Quasi nessuno in Svizzera dice «mai» al ristorante: solo il 3% della popolazione non mette piede in un locale. Un quarto (il 26%) mangia però fuori meno di una volta al mese, un dato che segnala una contrazione rispetto agli anni passati: il 23% degli intervistati – l'istituto Demoscope ha interrogato 5800 persone online dal 26 al 31 marzo nella Svizzera tedesca e in Romandia – dichiara di andare decisamente meno spesso al ristorante e un ulteriore 19% un po' meno spesso.

Le abitudini variano molto con il reddito, il luogo di residenza e il genere. I residenti urbani e chi ha una maggiore capacità di spesa frequentano i locali con più regolarità. Gli uomini sono più assidui: il 54% di loro va al ristorante almeno due volte al mese, contro il 43% delle donne; fra i primi solo il 23% esce meno di una volta al mese, mentre fra le seconde la quota sale al 30%. Quanto si spende, di regola? La fascia più gettonata è quella tra 39 e 59 franchi per persona, indicata dal 35% dei partecipanti. Solo una minoranza del 4% riesce a spendere meno di 25 franchi a pasto.

Quali fattori sono più importanti nella scelta del locale? Al primo posto vi è la qualità del cibo, citato dal 90% del campione. Seguono, staccati, la qualità del servizio (48%), il prezzo (46%), l'atmosfera (45%), la posizione (30%). Ancora meno importanti sono l'origine dei prodotti (27%), la nomea dello chef o del ristorante (18%), i valori del locale (16%) e l'originalità della concezione (12%).

Malgrado la moda dei piccoli piatti da condividere, gli svizzeri restano tradizionalisti: il 78% preferisce i menu classici (antipasto, piatto principale, dolce), solo il 18% opta per i piatti in condivisione e appena l'11% per il buffet. L'offerta di un'opzione vegana è abbastanza o molto importante solo per il 19% degli interpellati.

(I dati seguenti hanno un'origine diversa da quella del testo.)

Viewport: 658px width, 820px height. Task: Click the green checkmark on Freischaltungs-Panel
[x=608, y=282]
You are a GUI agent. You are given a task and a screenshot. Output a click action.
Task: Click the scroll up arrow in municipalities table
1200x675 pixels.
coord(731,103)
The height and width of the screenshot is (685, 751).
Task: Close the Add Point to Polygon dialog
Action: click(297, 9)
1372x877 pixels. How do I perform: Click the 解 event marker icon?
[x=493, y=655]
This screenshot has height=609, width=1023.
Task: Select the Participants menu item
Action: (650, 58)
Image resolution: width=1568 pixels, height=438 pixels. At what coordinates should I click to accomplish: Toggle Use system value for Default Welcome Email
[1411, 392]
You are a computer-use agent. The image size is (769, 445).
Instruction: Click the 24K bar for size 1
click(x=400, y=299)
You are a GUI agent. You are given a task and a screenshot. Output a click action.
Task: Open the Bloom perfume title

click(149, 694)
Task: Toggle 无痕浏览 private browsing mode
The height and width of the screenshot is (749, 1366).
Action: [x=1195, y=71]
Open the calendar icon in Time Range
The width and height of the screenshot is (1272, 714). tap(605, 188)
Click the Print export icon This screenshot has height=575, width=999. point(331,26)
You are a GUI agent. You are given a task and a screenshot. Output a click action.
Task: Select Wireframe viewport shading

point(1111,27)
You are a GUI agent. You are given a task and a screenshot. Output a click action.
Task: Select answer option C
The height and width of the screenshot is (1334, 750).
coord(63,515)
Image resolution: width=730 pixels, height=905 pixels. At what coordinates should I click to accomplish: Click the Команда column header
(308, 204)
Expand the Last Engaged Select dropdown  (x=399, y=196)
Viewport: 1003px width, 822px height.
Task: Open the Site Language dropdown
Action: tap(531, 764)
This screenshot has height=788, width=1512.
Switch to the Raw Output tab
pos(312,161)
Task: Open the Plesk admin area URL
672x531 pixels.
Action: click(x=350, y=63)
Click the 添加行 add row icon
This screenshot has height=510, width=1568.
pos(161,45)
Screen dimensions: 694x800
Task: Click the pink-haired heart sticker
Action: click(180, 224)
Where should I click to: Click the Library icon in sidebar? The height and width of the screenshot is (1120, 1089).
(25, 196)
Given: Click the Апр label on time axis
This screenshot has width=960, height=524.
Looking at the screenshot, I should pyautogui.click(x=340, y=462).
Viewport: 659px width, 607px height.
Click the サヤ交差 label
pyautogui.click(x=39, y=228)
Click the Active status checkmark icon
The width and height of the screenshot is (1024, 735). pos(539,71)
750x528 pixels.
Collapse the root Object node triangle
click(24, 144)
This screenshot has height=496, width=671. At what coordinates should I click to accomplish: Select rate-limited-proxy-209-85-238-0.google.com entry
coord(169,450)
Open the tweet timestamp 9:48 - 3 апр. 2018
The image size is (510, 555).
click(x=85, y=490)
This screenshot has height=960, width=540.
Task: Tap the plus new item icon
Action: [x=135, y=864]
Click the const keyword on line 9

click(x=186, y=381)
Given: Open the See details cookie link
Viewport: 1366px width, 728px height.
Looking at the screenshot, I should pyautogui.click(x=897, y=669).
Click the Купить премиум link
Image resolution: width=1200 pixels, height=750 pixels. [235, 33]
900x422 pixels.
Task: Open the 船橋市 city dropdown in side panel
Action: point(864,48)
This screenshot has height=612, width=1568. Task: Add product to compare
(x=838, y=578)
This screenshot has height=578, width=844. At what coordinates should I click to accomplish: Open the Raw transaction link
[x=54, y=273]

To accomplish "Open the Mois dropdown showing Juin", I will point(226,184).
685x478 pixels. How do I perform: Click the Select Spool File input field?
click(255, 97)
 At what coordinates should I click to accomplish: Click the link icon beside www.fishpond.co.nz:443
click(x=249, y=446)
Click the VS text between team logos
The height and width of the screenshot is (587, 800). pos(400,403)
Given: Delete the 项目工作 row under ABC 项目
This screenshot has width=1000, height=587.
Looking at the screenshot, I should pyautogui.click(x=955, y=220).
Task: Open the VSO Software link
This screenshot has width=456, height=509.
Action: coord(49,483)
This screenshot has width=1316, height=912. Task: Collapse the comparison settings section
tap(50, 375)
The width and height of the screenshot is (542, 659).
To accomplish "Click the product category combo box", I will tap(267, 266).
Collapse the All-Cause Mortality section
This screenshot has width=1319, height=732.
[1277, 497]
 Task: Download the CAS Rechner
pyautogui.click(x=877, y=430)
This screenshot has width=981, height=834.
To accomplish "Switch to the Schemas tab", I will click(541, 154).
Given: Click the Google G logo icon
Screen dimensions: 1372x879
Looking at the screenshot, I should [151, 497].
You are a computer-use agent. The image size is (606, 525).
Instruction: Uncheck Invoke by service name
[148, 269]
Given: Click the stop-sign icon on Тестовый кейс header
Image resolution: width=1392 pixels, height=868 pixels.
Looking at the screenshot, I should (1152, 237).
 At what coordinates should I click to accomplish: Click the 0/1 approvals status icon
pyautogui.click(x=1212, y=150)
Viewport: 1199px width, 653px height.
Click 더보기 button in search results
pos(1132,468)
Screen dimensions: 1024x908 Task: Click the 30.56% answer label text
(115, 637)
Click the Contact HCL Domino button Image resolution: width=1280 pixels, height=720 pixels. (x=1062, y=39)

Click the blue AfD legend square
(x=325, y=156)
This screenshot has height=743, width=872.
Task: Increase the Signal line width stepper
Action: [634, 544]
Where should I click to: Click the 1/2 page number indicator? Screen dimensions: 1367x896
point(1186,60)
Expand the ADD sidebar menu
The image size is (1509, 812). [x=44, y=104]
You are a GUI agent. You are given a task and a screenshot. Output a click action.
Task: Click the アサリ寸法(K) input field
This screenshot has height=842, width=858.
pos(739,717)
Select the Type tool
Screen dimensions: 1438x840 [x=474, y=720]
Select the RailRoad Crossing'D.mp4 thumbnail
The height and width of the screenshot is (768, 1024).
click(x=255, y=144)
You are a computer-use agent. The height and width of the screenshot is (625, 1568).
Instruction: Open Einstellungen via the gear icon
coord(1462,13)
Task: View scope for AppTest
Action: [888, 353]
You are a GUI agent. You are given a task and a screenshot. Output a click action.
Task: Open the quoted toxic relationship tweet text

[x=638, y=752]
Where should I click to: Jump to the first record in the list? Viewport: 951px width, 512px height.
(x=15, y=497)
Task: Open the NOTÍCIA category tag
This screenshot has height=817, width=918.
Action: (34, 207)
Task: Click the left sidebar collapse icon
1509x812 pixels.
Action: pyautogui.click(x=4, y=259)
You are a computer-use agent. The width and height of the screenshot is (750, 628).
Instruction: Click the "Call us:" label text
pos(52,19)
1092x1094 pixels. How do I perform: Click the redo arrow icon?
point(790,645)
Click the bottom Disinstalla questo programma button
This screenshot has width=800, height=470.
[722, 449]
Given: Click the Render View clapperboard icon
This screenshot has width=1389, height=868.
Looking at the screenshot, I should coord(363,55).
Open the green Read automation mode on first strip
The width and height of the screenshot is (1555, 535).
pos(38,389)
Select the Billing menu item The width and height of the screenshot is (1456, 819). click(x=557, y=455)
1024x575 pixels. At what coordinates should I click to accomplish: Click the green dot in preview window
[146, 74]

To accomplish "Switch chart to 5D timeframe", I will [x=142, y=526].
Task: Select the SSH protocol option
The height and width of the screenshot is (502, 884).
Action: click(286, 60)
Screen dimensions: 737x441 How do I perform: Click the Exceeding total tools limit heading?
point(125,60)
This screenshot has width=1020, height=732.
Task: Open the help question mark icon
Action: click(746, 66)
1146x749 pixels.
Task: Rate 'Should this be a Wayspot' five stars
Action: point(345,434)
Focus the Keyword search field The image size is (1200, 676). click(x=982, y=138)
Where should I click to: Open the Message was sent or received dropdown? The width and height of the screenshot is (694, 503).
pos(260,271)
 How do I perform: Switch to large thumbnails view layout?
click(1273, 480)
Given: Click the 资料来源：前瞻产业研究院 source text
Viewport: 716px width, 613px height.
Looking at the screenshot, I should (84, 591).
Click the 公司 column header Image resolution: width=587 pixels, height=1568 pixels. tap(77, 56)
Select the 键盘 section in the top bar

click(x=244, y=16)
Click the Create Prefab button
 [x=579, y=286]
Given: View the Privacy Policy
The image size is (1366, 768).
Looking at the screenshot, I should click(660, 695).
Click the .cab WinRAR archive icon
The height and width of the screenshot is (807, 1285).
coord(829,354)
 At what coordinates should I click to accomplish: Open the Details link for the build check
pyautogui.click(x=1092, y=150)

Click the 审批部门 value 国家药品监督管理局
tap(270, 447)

Sul podio delle cucine preferite trionfa quella italiana, scelta dal 79% degli intervistati. Al secondo posto, non molto lontana, figura la cucina elvetica (71%), con i suoi piatti tradizionali e regionali, seguono quella mediterranea (56%), quella vietnamita-thailandese (45%) e quella cinese-giapponese-coreana (43%).

Il ristorante resta soprattutto un luogo di convivialità: il 74% delle donne e il 65% degli uomini lo indicano come motivo principale della visita. Le occasioni speciali (compleanni in testa) rappresentano il 34% delle uscite, mentre i pranzi d'affari sono in forte declino: solo il 12%. I romandi vanno più spesso a pranzo fuori, ma la sera il rapporto si inverte. I clienti svizzeri si dichiarano perlopiù avventori tolleranti (49%): gli esigenti sono il 25%, il resto si definisce a metà strada.

L'indagine arriva in un momento difficile per la ristorazione elvetica. Secondo i dati citati da Watson nel 2025 hanno chiuso circa 1000 attività e il 40% dei gestori ha subito un calo di fatturato. Il sondaggio mostra però anche un'elevata fedeltà: il 49% degli ospiti torna abbastanza spesso e il 32% occasionalmente negli stessi locali.